[EDITOR'S NOTE: This case is unpublished as indicated by the issuing court.] MEMORANDUM OF DECISION This action arises out of an automobile accident. The plaintiff, Genaro Grimaldi, alleges that on August 19, 1991, while traveling on Washington Street in Norwalk, he was struck by a taxi owned by defendant Norwalk Yellow Cab, Inc. and operated by defendant Jerome Bayard, sustaining serious injuries. The plaintiff further alleges that Bayard drove through a red light without stopping.
On January 20, 1994, the City of Norwalk ["City"] filed a motion to intervene as a party plaintiff pursuant to General Statutes 31-293, alleging that at the time of the accident, plaintiff was employed by the City, in the course of his employment, and within the scope of the Workmen's Compensation Act. The City claims that it has paid and become obligated to pay large sums of money. The City also claims that its motion was filed within thirty days of the time plaintiff gave notice of the action pursuant to 31-293. On January 27, 1994, the plaintiff filed an objection to the motion to intervene on the grounds that the motion was not timely.

_Data supplied_:
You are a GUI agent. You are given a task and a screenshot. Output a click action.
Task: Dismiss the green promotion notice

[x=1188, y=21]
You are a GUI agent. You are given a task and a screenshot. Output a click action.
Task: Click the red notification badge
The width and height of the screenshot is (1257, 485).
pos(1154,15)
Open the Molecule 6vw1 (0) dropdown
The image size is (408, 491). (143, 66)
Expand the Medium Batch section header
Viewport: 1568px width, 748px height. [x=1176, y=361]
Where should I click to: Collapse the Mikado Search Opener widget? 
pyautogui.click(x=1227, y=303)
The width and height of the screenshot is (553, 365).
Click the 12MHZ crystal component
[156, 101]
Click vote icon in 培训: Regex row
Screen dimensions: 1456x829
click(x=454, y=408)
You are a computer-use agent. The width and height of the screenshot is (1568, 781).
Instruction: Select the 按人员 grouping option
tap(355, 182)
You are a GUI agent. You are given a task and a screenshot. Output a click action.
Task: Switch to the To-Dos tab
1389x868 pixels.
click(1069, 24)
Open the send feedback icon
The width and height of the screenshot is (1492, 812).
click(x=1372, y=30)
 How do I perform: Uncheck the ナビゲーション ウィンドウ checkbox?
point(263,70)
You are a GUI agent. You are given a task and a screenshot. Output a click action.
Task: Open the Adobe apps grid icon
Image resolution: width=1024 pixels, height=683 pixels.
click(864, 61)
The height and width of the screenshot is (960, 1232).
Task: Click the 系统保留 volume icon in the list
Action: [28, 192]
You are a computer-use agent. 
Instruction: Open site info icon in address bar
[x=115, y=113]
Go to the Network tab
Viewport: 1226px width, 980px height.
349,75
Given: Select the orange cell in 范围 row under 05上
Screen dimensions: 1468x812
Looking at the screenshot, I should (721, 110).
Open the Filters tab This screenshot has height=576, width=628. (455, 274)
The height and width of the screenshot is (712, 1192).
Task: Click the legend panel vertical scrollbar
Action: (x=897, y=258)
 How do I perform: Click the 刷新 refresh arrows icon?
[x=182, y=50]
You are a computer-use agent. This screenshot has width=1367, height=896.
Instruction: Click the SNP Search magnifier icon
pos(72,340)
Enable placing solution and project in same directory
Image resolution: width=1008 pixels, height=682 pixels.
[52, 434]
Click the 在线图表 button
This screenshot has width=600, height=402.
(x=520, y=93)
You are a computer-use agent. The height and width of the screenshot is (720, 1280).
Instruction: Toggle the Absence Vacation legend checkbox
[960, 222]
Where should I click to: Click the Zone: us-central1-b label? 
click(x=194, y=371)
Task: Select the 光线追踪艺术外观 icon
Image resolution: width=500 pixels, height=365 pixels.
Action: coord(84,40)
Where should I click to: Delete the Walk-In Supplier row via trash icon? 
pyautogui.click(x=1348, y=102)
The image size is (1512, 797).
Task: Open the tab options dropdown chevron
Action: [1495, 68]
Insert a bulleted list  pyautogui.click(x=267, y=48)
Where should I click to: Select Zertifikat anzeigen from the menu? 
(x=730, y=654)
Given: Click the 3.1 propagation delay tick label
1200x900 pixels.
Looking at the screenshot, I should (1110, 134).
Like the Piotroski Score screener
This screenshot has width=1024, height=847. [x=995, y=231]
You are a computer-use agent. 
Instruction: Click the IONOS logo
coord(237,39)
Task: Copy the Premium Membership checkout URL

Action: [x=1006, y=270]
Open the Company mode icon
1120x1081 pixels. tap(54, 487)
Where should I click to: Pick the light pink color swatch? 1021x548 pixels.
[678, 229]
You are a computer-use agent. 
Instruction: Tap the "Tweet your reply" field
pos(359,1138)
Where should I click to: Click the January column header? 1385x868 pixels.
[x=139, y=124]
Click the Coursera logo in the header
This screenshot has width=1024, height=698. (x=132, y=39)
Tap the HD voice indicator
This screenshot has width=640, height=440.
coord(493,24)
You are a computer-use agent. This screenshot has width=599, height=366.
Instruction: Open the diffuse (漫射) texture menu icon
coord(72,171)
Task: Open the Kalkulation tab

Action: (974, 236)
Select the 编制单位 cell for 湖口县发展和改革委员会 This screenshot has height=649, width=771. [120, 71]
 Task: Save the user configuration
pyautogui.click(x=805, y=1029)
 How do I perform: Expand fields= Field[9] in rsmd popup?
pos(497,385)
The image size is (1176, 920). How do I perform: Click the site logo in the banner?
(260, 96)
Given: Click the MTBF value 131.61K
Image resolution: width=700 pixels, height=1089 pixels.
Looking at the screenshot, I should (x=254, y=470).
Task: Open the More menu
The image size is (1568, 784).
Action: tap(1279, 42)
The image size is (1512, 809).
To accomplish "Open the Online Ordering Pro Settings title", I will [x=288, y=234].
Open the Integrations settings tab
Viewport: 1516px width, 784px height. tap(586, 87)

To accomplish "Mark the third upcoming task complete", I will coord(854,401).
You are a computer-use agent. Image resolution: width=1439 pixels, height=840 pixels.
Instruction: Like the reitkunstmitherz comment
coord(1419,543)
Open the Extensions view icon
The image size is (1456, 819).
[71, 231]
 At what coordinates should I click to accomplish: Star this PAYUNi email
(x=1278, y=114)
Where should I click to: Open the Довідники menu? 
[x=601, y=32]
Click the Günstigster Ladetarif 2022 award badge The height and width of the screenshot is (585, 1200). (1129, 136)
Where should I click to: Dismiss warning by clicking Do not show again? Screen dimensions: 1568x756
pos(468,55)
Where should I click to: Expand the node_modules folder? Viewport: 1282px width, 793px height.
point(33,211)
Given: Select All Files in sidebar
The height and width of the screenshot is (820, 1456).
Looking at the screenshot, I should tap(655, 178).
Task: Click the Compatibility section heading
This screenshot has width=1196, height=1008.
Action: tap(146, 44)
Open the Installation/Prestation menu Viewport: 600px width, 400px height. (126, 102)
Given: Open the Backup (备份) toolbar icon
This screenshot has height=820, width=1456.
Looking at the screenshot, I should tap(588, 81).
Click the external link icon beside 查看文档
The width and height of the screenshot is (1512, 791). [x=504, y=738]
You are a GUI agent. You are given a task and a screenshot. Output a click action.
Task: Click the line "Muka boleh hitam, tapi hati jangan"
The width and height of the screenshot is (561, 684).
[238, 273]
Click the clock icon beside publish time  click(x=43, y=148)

_Task directions_: Copy the passage of the court memorandum between "[EDITOR'S NOTE: This" and "light without stopping.", inclusive, substituting "Main Street" for "Washington Street".

_Exercise response_:
[EDITOR'S NOTE: This case is unpublished as indicated by the issuing court.] MEMORANDUM OF DECISION This action arises out of an automobile accident. The plaintiff, Genaro Grimaldi, alleges that on August 19, 1991, while traveling on Main Street in Norwalk, he was struck by a taxi owned by defendant Norwalk Yellow Cab, Inc. and operated by defendant Jerome Bayard, sustaining serious injuries. The plaintiff further alleges that Bayard drove through a red light without stopping.